====== Provided text

Question

The conductivity of 0.02 mol L\(^{-1}\) KCl solution is 0.248 S m\(^{-1}\). Its molar conductivity is

• A. 20 S m\(^2\) mol\(^{-1}\)
• B. \( 1.24 \times 10^{-3} \) S m\(^2\) mol\(^{-1}\)
• C. \( 1.24 \times 10^{-4} \) S m\(^2\) mol\(^{-1}\)
• D. \( 2.48 \times 10^{-2} \) S m\(^2\) mol\(^{-1}\)
• E. \( 1.24 \times 10^{-2} \) S m\(^2\) mol\(^{-1}\)

Hint:

To calculate molar conductivity, divide the conductivity by the concentration of the solution.

Answer 1

Answer: (E)

============
====== Raw data

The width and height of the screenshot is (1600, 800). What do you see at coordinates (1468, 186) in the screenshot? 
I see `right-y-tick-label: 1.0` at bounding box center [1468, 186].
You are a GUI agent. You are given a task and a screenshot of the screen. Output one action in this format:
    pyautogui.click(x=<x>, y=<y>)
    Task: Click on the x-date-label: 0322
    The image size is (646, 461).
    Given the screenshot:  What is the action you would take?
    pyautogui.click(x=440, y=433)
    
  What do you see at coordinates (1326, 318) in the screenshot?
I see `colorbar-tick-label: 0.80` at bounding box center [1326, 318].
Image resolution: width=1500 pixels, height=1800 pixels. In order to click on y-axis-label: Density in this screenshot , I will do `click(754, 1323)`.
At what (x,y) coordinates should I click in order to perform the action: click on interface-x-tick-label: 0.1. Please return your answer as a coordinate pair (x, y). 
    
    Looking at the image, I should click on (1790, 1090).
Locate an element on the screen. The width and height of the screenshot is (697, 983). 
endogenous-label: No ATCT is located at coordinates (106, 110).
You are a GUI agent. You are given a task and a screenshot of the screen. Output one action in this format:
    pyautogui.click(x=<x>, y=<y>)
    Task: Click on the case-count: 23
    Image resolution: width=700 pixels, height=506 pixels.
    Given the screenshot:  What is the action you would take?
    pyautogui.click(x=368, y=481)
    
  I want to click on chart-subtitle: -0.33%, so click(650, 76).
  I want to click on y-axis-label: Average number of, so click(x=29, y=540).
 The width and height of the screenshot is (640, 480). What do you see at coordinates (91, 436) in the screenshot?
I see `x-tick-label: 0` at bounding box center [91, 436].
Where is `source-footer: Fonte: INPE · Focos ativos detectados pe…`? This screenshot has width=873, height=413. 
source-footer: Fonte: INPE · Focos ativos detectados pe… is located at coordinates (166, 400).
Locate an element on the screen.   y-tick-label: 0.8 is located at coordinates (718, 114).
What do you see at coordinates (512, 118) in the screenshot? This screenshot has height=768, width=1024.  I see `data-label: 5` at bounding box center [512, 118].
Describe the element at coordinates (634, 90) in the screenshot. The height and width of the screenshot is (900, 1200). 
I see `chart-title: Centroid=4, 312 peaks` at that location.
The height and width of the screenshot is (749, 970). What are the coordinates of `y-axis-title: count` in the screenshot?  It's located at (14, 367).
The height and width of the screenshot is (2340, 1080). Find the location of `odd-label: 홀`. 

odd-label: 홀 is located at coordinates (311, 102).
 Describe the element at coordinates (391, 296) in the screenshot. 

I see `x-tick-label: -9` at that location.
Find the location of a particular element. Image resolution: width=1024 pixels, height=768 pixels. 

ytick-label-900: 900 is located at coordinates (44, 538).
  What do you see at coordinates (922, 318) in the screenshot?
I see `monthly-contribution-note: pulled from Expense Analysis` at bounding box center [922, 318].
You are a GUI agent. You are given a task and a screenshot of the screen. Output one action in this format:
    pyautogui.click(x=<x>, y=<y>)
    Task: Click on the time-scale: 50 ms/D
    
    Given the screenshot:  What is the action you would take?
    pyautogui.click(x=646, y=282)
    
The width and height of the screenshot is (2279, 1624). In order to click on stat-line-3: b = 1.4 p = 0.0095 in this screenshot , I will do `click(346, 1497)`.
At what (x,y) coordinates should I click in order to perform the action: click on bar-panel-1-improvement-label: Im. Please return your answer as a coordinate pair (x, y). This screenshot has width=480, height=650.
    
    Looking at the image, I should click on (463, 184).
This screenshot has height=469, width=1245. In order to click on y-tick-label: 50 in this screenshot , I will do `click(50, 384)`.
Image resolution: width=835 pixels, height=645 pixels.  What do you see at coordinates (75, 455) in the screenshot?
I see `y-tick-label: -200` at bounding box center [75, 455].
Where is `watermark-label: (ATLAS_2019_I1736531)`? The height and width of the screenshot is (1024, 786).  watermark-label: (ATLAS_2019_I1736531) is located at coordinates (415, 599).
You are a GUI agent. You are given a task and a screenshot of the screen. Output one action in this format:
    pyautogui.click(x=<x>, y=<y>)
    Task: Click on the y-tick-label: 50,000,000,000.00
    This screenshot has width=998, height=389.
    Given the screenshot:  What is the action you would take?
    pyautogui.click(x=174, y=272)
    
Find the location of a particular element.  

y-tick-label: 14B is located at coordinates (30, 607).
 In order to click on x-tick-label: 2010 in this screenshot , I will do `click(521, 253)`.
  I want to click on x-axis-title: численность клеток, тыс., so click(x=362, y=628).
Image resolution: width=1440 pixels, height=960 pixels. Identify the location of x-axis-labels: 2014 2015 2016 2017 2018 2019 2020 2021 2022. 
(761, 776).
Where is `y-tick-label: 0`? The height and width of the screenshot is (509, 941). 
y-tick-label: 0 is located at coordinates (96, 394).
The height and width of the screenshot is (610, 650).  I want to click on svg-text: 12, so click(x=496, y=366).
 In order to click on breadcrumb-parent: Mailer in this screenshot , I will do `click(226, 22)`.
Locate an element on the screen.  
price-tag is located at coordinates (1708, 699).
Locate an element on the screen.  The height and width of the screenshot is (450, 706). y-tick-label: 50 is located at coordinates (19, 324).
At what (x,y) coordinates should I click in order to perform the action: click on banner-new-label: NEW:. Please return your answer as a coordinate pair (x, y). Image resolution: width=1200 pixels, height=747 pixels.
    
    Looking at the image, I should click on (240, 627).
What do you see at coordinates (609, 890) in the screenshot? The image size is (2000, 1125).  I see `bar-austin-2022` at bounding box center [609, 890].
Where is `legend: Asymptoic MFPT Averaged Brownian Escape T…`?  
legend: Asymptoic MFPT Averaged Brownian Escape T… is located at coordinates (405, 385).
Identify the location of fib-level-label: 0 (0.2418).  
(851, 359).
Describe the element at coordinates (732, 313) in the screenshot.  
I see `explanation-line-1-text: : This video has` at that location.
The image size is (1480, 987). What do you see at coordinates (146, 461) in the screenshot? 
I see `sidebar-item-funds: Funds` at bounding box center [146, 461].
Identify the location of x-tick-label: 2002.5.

============

■ **Work to complete**:
[A] Please edit the conductivity question, giving everything from "The conductivity of" down to "of the solution." with "KCl" replaced by "NaCl".
[B] Resume the conductivity question after its last line.

■ **Answers**:
[A]
The conductivity of 0.02 mol L\(^{-1}\) NaCl solution is 0.248 S m\(^{-1}\). Its molar conductivity is

• A. 20 S m\(^2\) mol\(^{-1}\)
• B. \( 1.24 \times 10^{-3} \) S m\(^2\) mol\(^{-1}\)
• C. \( 1.24 \times 10^{-4} \) S m\(^2\) mol\(^{-1}\)
• D. \( 2.48 \times 10^{-2} \) S m\(^2\) mol\(^{-1}\)
• E. \( 1.24 \times 10^{-2} \) S m\(^2\) mol\(^{-1}\)

Hint:

To calculate molar conductivity, divide the conductivity by the concentration of the solution.

[B]
Molar conductivity \( \lambda \) is given by: \[ \lambda = \frac{\kappa}{C} \] where \( \kappa \) is the conductivity and \( C \) is the concentration.
Given: 
- \( \kappa = 0.248 \, {S m}^{-1} \), 
- \( C = 0.02 \, {mol L}^{-1} \). 
Thus: \[ \lambda = \frac{0.248}{0.02} = 1.24 \times 10^{-2} \, {S m}^2 {mol}^{-1} \] Thus, the correct answer is (E).